This optional section transitions from theoretical understanding to a hands-on demonstration of model pruning in a more realistic setting. Here, you will observe a practical pipeline for applying **global pruning** to a pre-trained **ResNet18** model. You'll see the impact of global pruning by comparing the performance results and model characteristics of a **pruned** ResNet18 against its **unpruned** counterpart, both trained on the same dataset for the same number of epochs. The goal is to provide a concrete example of how pruning can be integrated into a typical deep learning optimization workflow, **demonstrating that comparable performance can be achieved on a pruned model**, thus showcasing its benefits.

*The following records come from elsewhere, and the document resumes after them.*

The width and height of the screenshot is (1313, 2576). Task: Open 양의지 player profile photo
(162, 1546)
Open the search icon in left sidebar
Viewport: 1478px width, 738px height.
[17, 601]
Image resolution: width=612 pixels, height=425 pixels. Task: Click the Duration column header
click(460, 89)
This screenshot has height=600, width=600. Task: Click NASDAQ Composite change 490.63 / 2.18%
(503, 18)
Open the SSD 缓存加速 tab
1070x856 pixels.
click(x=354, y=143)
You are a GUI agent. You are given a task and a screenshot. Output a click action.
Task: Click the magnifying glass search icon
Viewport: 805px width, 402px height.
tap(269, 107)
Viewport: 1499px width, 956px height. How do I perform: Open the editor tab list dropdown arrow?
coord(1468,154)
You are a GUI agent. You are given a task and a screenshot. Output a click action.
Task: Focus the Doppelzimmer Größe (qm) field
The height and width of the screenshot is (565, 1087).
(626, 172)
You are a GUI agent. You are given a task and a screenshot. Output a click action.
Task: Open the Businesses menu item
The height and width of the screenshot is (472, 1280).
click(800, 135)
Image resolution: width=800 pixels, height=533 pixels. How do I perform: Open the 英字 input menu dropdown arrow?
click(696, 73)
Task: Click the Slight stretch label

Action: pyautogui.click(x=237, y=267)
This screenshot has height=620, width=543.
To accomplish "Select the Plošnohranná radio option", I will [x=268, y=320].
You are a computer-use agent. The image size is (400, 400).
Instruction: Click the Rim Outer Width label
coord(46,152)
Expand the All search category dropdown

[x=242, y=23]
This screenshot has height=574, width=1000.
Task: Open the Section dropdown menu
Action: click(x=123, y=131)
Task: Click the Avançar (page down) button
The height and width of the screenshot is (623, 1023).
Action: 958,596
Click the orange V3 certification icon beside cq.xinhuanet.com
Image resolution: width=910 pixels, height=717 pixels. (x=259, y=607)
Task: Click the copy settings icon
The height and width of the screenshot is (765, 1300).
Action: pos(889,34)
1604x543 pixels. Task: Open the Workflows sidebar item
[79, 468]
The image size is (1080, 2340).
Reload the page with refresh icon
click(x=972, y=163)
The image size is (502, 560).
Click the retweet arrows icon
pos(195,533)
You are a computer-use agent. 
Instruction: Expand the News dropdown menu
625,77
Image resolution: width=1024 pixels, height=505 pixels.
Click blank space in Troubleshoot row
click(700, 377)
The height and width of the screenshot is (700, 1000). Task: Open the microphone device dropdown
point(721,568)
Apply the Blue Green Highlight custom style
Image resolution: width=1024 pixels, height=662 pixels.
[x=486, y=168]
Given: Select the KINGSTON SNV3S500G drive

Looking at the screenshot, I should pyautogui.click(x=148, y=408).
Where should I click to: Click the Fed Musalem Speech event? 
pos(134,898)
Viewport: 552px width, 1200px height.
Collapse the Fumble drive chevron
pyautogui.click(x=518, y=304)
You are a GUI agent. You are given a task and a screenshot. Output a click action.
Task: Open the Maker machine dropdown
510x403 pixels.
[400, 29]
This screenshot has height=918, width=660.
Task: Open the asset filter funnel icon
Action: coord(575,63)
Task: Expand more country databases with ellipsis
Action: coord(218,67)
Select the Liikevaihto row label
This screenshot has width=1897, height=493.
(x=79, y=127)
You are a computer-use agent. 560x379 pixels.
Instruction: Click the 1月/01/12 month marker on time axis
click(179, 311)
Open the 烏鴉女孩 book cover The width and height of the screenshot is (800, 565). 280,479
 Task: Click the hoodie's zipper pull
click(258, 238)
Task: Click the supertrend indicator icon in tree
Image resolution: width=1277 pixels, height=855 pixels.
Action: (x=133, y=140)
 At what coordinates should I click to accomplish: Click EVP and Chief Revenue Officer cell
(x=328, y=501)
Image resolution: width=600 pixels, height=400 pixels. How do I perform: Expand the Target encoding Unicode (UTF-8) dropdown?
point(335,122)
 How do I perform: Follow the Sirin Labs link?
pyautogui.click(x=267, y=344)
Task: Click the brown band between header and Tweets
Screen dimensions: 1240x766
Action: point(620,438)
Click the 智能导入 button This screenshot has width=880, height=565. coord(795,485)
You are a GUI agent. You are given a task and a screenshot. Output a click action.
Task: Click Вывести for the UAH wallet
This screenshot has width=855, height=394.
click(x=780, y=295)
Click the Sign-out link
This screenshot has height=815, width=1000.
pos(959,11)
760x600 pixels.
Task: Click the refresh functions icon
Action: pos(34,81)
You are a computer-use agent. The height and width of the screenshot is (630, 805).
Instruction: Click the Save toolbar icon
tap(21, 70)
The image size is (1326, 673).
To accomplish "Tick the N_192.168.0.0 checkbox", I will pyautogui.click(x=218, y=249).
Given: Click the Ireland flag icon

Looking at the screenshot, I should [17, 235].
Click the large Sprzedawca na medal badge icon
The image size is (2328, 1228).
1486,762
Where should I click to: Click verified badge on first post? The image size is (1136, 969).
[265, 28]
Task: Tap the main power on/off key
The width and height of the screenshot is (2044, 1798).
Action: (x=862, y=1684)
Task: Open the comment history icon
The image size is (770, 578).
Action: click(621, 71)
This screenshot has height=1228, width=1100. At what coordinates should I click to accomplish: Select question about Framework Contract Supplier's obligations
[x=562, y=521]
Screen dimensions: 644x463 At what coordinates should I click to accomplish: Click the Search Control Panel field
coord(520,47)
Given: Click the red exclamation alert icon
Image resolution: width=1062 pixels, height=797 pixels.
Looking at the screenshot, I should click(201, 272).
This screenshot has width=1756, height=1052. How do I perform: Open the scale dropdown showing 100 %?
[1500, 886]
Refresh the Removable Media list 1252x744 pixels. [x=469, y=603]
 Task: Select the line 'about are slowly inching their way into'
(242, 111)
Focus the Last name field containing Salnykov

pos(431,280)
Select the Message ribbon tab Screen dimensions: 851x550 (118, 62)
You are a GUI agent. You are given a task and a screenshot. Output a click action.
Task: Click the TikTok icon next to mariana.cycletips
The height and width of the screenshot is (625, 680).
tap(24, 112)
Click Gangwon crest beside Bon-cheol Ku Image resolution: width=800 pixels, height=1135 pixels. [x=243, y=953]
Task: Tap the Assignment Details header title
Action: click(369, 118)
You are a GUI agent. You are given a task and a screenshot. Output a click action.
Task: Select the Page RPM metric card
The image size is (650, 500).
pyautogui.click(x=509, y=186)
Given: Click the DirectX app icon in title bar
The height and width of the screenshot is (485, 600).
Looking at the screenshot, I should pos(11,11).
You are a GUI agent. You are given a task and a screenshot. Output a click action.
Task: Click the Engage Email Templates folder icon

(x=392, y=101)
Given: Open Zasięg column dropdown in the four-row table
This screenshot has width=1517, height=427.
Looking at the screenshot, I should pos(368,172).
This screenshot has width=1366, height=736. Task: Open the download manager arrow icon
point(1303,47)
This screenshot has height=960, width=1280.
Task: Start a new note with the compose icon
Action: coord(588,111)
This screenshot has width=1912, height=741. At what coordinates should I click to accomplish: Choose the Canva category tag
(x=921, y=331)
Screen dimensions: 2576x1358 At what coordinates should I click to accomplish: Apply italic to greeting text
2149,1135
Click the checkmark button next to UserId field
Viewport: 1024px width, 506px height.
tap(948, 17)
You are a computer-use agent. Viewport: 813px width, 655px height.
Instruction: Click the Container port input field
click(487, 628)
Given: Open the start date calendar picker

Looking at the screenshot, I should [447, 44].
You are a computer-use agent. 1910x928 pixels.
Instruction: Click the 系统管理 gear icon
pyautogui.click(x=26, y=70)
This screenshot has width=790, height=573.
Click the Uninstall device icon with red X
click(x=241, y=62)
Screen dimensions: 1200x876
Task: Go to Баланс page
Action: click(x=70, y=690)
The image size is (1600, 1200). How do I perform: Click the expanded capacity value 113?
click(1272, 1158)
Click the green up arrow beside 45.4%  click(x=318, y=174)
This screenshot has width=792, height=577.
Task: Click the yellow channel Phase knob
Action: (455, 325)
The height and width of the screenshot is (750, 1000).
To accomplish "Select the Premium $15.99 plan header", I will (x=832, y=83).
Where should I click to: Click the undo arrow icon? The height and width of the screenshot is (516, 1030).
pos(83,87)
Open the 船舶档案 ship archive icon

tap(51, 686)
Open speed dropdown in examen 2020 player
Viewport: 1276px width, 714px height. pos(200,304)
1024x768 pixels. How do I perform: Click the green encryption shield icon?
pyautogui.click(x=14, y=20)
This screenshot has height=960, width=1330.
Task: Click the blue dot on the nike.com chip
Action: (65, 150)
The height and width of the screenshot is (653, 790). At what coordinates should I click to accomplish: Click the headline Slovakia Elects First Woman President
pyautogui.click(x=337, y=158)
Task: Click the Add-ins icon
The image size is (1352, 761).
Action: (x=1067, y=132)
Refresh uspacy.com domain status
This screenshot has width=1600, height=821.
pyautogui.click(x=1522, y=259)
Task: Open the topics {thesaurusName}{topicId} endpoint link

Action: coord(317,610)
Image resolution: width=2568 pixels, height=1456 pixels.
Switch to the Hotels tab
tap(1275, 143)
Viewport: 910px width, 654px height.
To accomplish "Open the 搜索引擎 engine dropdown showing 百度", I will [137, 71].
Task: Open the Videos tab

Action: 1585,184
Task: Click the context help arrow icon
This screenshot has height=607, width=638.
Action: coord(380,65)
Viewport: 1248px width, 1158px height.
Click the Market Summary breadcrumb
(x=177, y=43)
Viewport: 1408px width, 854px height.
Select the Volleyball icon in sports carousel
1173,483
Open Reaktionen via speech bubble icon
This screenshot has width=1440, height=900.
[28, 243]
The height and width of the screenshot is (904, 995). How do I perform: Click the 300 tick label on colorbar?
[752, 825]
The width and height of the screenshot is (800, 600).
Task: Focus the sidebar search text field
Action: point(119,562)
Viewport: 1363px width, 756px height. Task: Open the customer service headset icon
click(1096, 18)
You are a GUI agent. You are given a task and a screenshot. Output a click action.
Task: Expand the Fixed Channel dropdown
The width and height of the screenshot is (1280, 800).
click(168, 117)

**You might be wondering: among the various pruning techniques, why opt for global pruning, especially when working with a powerful pre-trained model like ResNet18?**

Global pruning is chosen for this practical application with a pre-trained model like ResNet18 for several strategic reasons:

* **Consistent Sparsity Across Layers**: Global pruning is advantageous when aiming for a consistent level of sparsity across multiple layers. For a complex, multi-layered pre-trained model, it ensures that pruning is applied holistically, rather than layer by layer in isolation.
* **Optimized Resource Allocation**: It minimizes the risk of over-pruning critical parts of the model by evaluating the importance of weights globally rather than locally. This allows the model to intelligently prune more from less sensitive layers and less from more sensitive layers, which is crucial for retaining performance on a pre-trained network.
* **Overall Performance Focus**: This approach is beneficial when the overall model performance is more critical than the performance of individual layers. For pre-trained models used in transfer learning, maintaining high overall accuracy after compression is usually paramount.
* **Uniformly Sparse Models**: Global pruning is particularly effective for creating uniformly sparse models that can adapt to various processing environments without heavily compromising accuracy. This makes the pruned pre-trained model more versatile for deployment.
  
While unstructured pruning can maximize sparsity, it relies on hardware support for efficiency, which may not always be available, especially for fine-grained sparsity. Structured pruning, while improving inference speed and reducing memory footprint by removing entire units, might be too aggressive if not carefully managed, potentially leading to a larger accuracy drop on complex pre-trained architectures compared to global pruning's more nuanced approach. Global pruning offers a balanced strategy for optimizing pre-trained models by considering the network's entire weight distribution, making it a highly relevant choice for practical deployment.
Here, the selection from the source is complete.